##### EXERCISE INPUT

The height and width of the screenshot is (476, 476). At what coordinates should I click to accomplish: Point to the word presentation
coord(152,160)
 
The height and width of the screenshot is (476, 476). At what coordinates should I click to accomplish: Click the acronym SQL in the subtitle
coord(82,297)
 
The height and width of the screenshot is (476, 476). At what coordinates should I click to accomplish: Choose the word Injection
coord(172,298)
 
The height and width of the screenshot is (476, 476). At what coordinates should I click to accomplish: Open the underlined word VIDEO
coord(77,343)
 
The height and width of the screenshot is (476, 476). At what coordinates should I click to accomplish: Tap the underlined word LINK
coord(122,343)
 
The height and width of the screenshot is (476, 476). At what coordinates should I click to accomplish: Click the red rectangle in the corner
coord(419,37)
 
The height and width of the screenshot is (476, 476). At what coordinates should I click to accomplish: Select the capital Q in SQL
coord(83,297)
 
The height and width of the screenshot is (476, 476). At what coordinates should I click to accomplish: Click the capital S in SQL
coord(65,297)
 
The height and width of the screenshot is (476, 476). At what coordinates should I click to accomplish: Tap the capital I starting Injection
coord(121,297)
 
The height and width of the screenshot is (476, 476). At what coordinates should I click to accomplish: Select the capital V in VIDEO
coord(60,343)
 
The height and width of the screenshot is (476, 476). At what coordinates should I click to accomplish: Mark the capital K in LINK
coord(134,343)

##########
##### EXERCISE INPUT

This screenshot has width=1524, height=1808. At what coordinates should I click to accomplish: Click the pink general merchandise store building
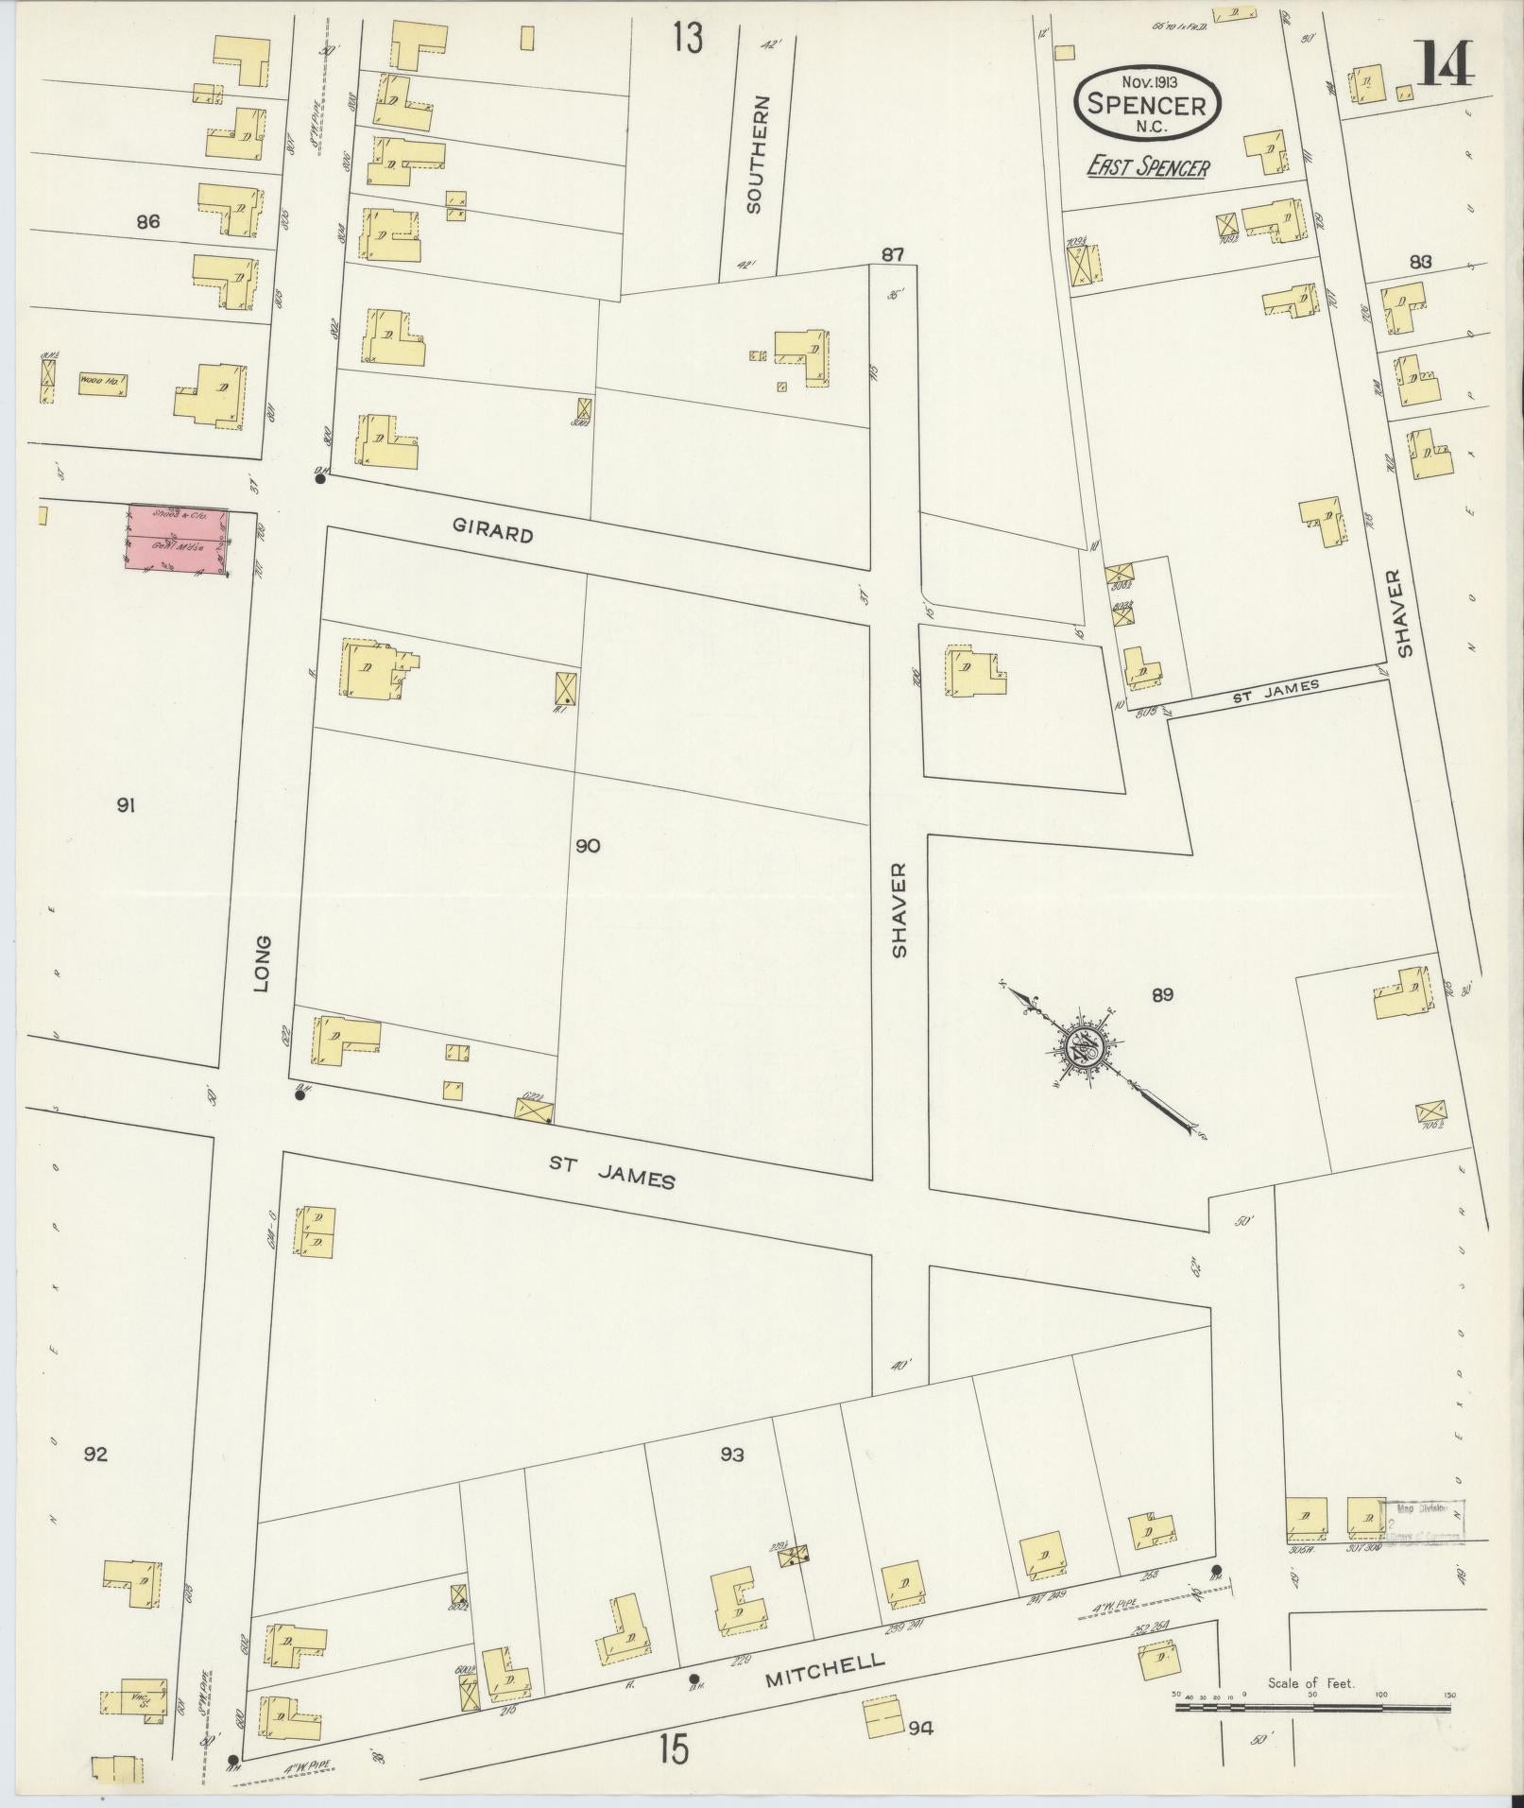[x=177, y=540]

##########

= STATED EXERCISE =
Edit the material starting with the line containing "in the subtitle" and going on through the line containing "coord(172,298)": write out only those lines, changing "Choose" to "Select" and keeping everything else the same.

= EXERCISE RESULT =
The height and width of the screenshot is (476, 476). At what coordinates should I click to accomplish: Click the acronym SQL in the subtitle
coord(82,297)
 
The height and width of the screenshot is (476, 476). At what coordinates should I click to accomplish: Select the word Injection
coord(172,298)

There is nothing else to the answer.